§ Written problem
Rewrite the rows below as a numbered list, dropping any blank lines and omitting the pictures.

§ Items
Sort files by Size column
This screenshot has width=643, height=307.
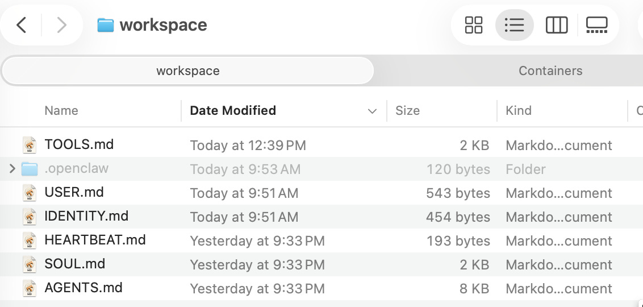407,111
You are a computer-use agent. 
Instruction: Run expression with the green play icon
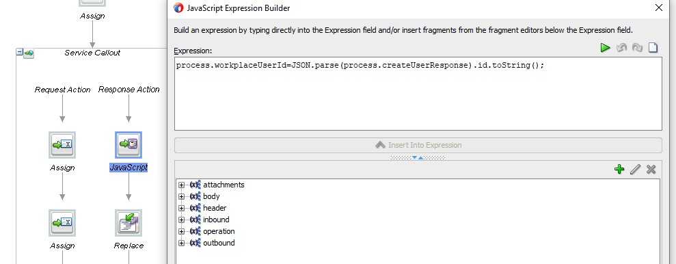(606, 48)
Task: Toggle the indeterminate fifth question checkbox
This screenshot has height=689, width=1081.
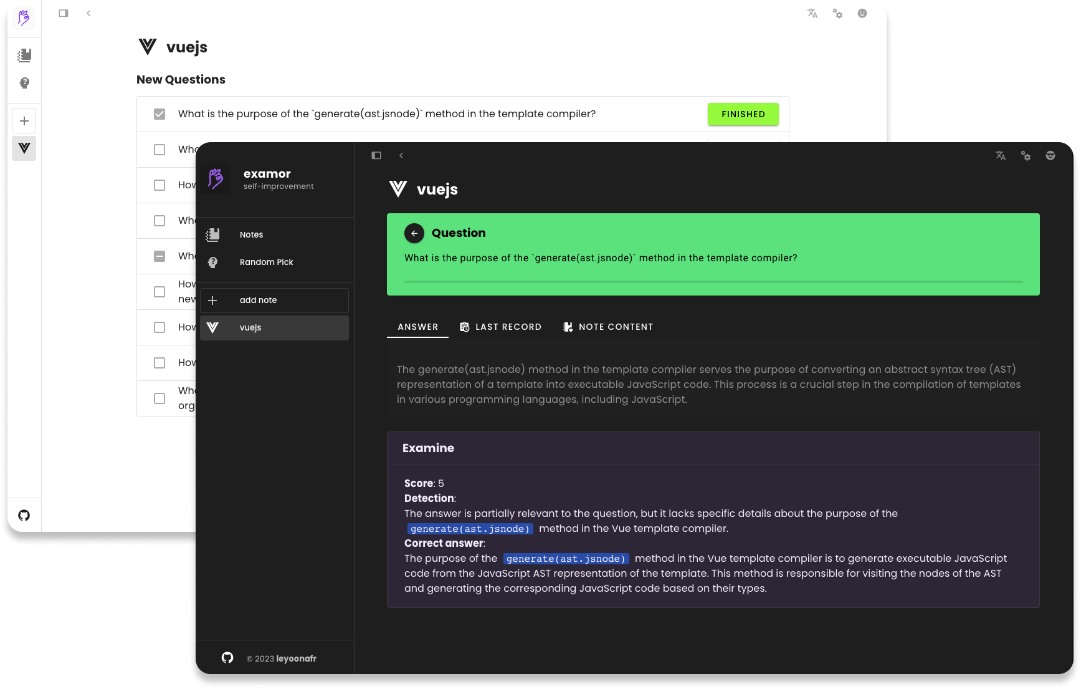Action: (160, 256)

§ Solution to the exercise
1. Sort files by Size column
2. This screenshot has width=643, height=307.
3. 407,111
4. You are a computer-use agent. 
5. Instruction: Run expression with the green play icon
6. (606, 48)
7. Task: Toggle the indeterminate fifth question checkbox
8. This screenshot has height=689, width=1081.
9. Action: (160, 256)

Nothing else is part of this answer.